— START Text block —

One more habit helps: identify the winner first, then read across to see how the match tightened or eased. A line that reads 6–1, 4–6, 6–2 describes a player who dominated, dipped, then reasserted control. The shape of a match lives in its scoreline.
Match Formats Across Tours and Events
Not every match uses the same format, and the differences change how you read a result. Doubles, in particular, looks unusual to newcomers because the ATP and WTA tours use no-advantage scoring and replace the third set with a 10-point match tiebreak. Team competitions and exhibition events add further variations. The table below compares the most common formats you will meet in a results feed.
| Event or format | Match length | Deciding-set rule |
|---|---|---|
| Grand Slam, men’s singles | Best of 5 sets | 10-point tiebreak at 6–6 |
| Grand Slam, women’s singles | Best of 3 sets | 10-point tiebreak at 6–6 |
| ATP and WTA Tour singles | Best of 3 sets | 7-point tiebreak at 6–6 |
| ATP and WTA Tour doubles | Best of 3, no-ad games | 10-point match tiebreak instead of a 3rd set |
| Davis Cup ties | Best of 3 sets | 7-point tiebreak at 6–6 |
The “no-ad” rule shortens games by scrapping the advantage stage. At deuce, the next point simply wins the game, and the receiver chooses which side to return from. It speeds up doubles and is used in college tennis too. If you have followed how different cricket formats produce different scorecards, the parallel is direct, and our comparison of Test, ODI and T20 scorecard differences shows how format choices reshape what a result page displays.

— END Text block —

→ Requests:
**a)** In the text on tennis match formats, what replaces the third set in ATP and WTA Tour doubles?
**b)** Using the text on tennis match formats, explain why doubles looks unusual to newcomers.
**c)** Continue the text on tennis match formats from where it stops.
The items have no role in this work.

— START Extracted data —

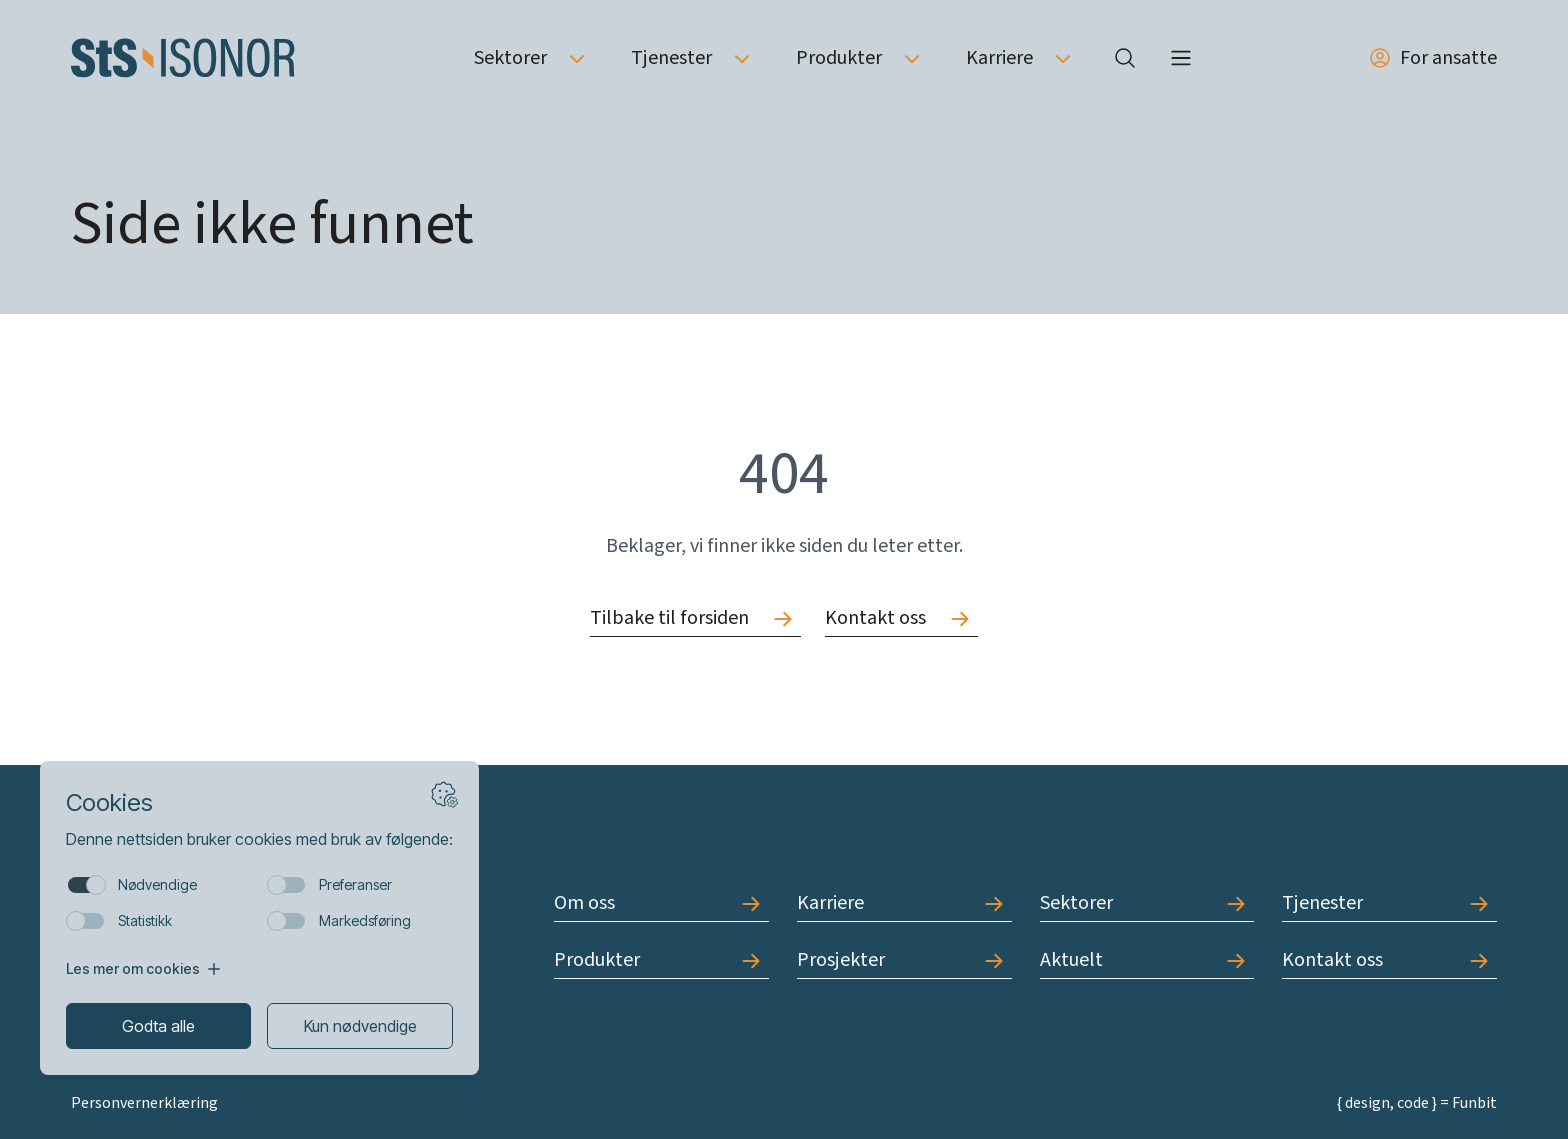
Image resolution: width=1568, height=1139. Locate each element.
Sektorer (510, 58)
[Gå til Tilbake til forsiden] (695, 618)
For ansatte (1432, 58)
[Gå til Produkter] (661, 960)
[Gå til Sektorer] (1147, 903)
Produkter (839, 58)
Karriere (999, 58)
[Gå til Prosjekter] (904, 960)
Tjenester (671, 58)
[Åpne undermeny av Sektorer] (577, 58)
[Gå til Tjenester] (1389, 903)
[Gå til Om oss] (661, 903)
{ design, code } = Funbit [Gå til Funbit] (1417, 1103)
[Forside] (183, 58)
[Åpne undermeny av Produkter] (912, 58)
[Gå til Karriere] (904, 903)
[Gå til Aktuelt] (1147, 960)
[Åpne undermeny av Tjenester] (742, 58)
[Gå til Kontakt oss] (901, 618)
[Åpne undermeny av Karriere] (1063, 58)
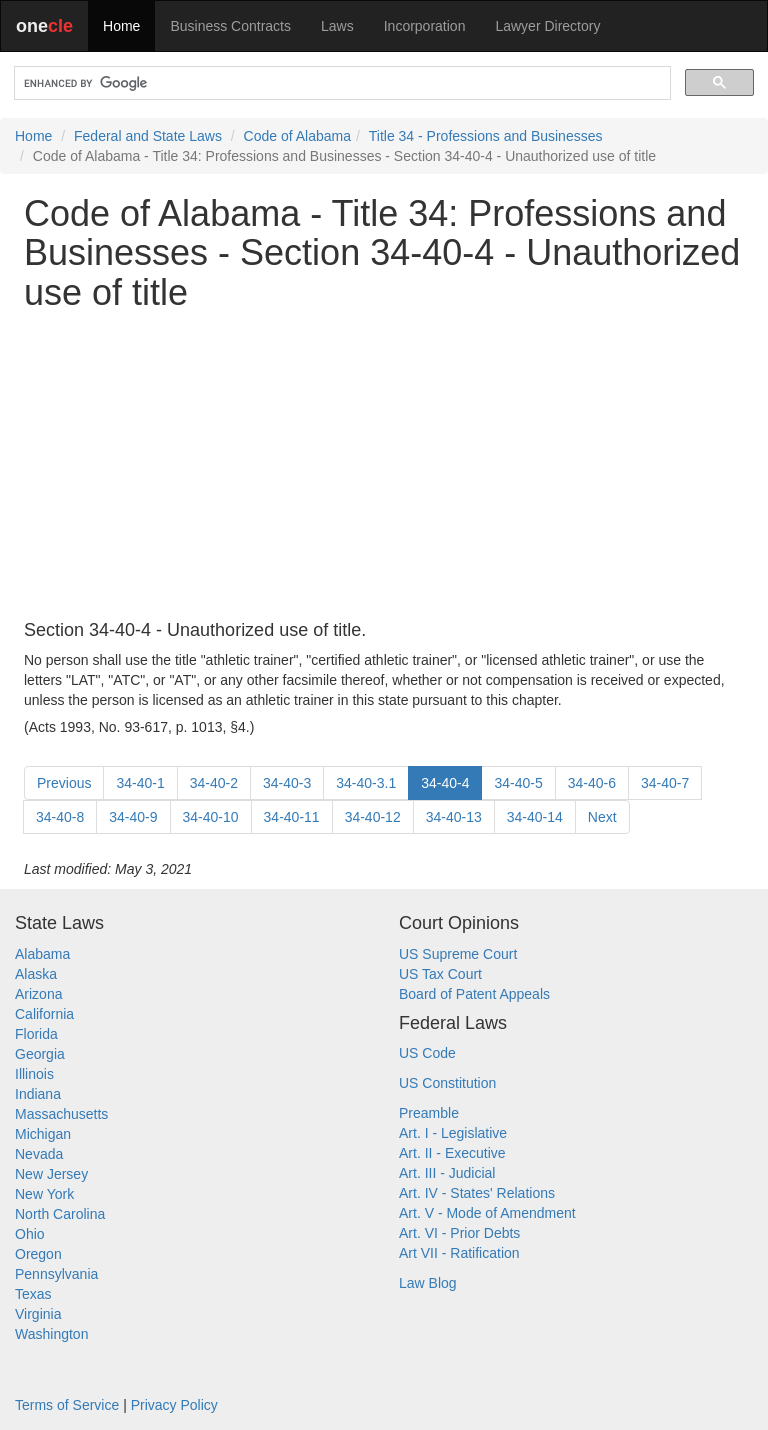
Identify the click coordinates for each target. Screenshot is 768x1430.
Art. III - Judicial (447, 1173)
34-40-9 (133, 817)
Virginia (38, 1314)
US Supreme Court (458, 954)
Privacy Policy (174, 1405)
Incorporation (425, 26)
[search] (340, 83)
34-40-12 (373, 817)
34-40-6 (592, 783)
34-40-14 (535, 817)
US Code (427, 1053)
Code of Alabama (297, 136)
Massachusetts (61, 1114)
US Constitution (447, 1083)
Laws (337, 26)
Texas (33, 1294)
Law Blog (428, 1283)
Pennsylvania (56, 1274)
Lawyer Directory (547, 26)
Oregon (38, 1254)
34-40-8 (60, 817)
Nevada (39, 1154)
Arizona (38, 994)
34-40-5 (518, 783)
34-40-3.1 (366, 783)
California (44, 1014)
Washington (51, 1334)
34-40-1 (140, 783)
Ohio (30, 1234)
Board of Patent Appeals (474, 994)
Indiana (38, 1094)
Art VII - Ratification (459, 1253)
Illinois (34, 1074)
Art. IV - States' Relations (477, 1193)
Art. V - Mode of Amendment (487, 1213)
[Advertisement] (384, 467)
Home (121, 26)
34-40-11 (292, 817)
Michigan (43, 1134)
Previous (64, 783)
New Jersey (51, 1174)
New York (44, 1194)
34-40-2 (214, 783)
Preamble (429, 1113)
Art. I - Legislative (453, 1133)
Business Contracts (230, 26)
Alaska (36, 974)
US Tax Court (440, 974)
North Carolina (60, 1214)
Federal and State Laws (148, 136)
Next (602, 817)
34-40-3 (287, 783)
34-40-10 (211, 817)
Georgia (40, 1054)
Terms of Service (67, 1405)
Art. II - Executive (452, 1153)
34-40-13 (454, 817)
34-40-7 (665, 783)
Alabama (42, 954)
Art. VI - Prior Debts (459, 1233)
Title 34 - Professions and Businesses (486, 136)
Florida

— END Extracted data —

→ Task-by-task results:
**a)** A 10-point match tiebreak.

**b)** Doubles looks unusual because the ATP and WTA tours play it with no-advantage scoring. They also replace the third set with a 10-point match tiebreak.

**c)**
Recent Changes That Affect How Results Are Recorded
Tennis scoring is not frozen. The 2022 unification of the final-set tiebreak, covered above, was the biggest recent rule change, and it means deciding sets at all four majors now end the same way. That consistency makes historical comparison easier and retires the old question of “which Slam are we at” before you could predict how a fifth set might finish.
A second shift is technological rather than mathematical. The ATP Tour moved to electronic line calling across all of its events from the 2025 season, retiring human line judges in favor of automated calls, and Wimbledon adopted the same technology for 2025, ending nearly 150 years of line judges at the All England Club, as reported by The Associated Press. This does not change the score itself, but it changes how a point is decided, and it has made challenge systems largely obsolete at the top level.
For the casual viewer, the practical upshot is reassuring. The core grammar of love, 15, 30, 40, games, sets, and tiebreaks has not changed in 2026. Recent reforms tidied the edges of the rulebook and modernized officiating, while the way you read a printed result stayed exactly the same.
Frequently Asked Questions
Why is zero called “love” in tennis?
The term has two leading explanations, and neither is fully proven. One traces “love” to the French word l’oeuf, meaning egg, because a written zero looks like an egg, a visual joke also found in the cricket term “duck.” The Oxford English Dictionary, as cited on Wikipedia, prefers a different origin: to do something “for love” historically meant to do it for nothing, so a player with no points had a score of nothing, or “love.” Whichever account you favor, the meaning on court is identical. Whenever an umpire calls “love,” read it as zero, whether it refers to points within a game or games within a set.
What does the small number in 7–6(5) mean?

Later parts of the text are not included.